The University of Texas Board of Regents today approved an allocation of $100 million in Permanent University Fund (PUF) bond proceeds over the next 10 years that will help fund capital expenses associated with the start-up of the Tyler School of Medicine at the University of Texas at Tyler.
“The opportunity for the regents to invest again in this once-in-a-generation opportunity to improve the quality of life and health for the people of East Texas is gratifying,” said Kevin P. Eltife, Chairman of the UT System Board of Regents. “We are equally as focused on the future of the medical school as we are on the present, and we enthusiastically await the arrival of the first class of medical students in Tyler next summer.”
Capital projects funded over the next decade will ensure the new medical school has the right environment in place to draw and retain exceptional medical school faculty and students, as well as enhance biomedical research and core residency programs.

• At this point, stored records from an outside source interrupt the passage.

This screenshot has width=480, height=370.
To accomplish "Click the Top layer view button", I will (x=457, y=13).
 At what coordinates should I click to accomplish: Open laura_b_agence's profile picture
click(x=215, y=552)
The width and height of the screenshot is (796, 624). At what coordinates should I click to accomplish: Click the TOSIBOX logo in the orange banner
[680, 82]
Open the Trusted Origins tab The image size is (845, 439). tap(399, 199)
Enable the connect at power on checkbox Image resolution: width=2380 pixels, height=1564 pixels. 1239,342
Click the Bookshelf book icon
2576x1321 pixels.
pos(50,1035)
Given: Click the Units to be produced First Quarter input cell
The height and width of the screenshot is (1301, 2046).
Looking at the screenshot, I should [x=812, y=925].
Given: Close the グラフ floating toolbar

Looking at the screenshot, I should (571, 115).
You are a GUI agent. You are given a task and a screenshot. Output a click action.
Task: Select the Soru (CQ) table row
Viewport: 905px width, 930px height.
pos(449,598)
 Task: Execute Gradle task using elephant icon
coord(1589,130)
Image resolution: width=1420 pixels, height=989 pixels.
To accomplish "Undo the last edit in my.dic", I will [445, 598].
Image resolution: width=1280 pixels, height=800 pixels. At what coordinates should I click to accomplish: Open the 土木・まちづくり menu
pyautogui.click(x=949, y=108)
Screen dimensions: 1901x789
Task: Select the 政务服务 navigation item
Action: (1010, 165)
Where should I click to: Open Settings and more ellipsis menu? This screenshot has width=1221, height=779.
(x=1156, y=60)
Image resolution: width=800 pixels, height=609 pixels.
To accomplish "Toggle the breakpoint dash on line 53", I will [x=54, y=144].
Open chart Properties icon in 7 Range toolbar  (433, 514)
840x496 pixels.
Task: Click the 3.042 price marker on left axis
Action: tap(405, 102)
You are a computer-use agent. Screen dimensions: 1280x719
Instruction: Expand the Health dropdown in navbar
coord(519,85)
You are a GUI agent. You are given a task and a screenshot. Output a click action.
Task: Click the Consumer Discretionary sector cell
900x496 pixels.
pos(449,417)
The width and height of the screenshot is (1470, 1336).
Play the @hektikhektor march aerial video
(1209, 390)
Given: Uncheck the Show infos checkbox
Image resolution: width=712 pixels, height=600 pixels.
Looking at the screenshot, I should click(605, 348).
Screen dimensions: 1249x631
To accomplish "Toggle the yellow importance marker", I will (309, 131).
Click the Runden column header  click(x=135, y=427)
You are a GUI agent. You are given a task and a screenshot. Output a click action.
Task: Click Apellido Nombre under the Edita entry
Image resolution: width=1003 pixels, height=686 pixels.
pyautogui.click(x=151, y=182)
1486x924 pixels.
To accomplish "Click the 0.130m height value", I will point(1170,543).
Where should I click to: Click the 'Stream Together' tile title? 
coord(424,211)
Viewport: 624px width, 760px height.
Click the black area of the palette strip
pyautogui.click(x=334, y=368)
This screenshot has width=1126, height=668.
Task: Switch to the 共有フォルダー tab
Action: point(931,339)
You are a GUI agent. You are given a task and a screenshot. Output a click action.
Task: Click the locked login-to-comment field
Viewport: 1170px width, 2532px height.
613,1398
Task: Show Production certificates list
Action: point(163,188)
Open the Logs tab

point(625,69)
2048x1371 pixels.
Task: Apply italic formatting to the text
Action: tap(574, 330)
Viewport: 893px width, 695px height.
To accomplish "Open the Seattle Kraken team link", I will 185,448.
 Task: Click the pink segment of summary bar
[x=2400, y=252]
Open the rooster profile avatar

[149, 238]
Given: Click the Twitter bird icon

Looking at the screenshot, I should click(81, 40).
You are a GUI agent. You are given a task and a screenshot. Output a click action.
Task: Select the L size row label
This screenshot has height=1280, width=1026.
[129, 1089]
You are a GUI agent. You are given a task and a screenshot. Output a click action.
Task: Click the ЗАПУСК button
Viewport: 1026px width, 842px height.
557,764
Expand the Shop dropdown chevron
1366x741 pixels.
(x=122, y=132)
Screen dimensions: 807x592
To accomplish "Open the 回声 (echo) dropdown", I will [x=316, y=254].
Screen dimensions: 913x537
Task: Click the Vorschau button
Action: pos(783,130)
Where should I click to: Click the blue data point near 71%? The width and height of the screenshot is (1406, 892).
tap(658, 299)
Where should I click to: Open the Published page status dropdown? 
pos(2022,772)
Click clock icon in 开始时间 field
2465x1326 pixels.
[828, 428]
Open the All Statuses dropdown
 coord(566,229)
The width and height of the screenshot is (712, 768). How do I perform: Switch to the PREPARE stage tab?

“The Board of Regents has once again reinforced its commitment to the health of Texas at every possible opportunity,” said UT System Chancellor James B. Milliken. “This latest allocation reflects the emphasis on East Texas as a vital region for high-quality medical education and health care delivery, and today’s decision by the regents represents yet another demonstration of their commitment.”
In response to the board’s investment, UT Tyler President Kirk Calhoun, MD, stated, “The UT Tyler community and I express profound gratitude to the regents for consistently and generously ensuring that our new medical school is poised for the most successful launch imaginable.”
About The University of Texas System
For more than 130 years, The University of Texas System has been committed to improving the lives of Texans and people all over the world through education, research and health care. With 13 institutions, an enrollment of 243,000 students and an operating budget of $25.2 billion (FY 2023), the UT System is one of the largest public university systems in the United States. UT institutions produce more than 67,000 graduates annually and award more than one-third of the state’s undergraduate degrees and more than 60% of its medical degrees. Collectively, UT-owned and affiliated hospitals and clinics accounted for more than 10.6 million outpatient visits and more than 2 million hospital days in 2021. Research expenditures across UT institutions reached a record $3.5 billion last year, a number that ranks No. 1 in Texas and No. 2 in the nation based on federally-sponsored research expenditures. The UT System also is one of the largest employers in Texas, with more than 22,000 faculty – including Nobel laureates and members of the National Academies – and more than 93,000 health care professionals, researchers and support staff.